Vox has published a short 5-minute video that tells the story of how early film stocks in photography were designed with light skin as the ideal skin standard, and therefore sometimes had problems rendering darker skins — especially in photos that showed both darker and lighter complexions.

One of the earliest color reference cards in the still photo industry featured a woman named Shirley. After that card became an industry standard, many color reference cards began to be known as “Shirley cards.” These cards generally showed a single white woman dressed in bright clothes, and color film chemistry at the time was designed with a bias towards light skin.


The bias towards skin with higher reflectivity meant that there were often exposure issues when shooting mixed-race photos.

“If you exposed film for a white kid, the black kid sitting next to him would be rendered invisible except for the whites of his eyes and teeth,” writes Adam Broomberg, who held an exhibition in 2013 on the subject of race bias in early color photography.

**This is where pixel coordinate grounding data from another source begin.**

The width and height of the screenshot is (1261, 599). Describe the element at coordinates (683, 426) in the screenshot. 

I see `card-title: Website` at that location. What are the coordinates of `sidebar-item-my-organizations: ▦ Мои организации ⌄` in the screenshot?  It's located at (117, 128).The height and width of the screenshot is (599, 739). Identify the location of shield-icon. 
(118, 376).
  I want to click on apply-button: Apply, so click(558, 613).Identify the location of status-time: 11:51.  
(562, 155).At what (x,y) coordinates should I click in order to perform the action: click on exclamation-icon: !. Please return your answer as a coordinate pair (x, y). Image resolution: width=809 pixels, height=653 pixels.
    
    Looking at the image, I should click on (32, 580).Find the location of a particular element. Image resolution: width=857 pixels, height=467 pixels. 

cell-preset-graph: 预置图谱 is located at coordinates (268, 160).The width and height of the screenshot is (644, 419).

Vox says that things started changing in the 1970s when wood furniture and chocolate makers began complaining that Kodak film wasn’t capturing the difference in wood grains and chocolate types. Around the same time, film, and TV industries also began becoming more diverse.

In 1995, Kodak introduced a new multi-racial skin color reference card that featured a Caucasian, Asian, and African woman with different skin and clothing colors.


Kodak also began advertising its films as being able to capture darker tones in low light.

“Today, color film and digital color sensors have a much broader dynamic range,” says Vox, “but the default toward lighter skin in technology still lingers.”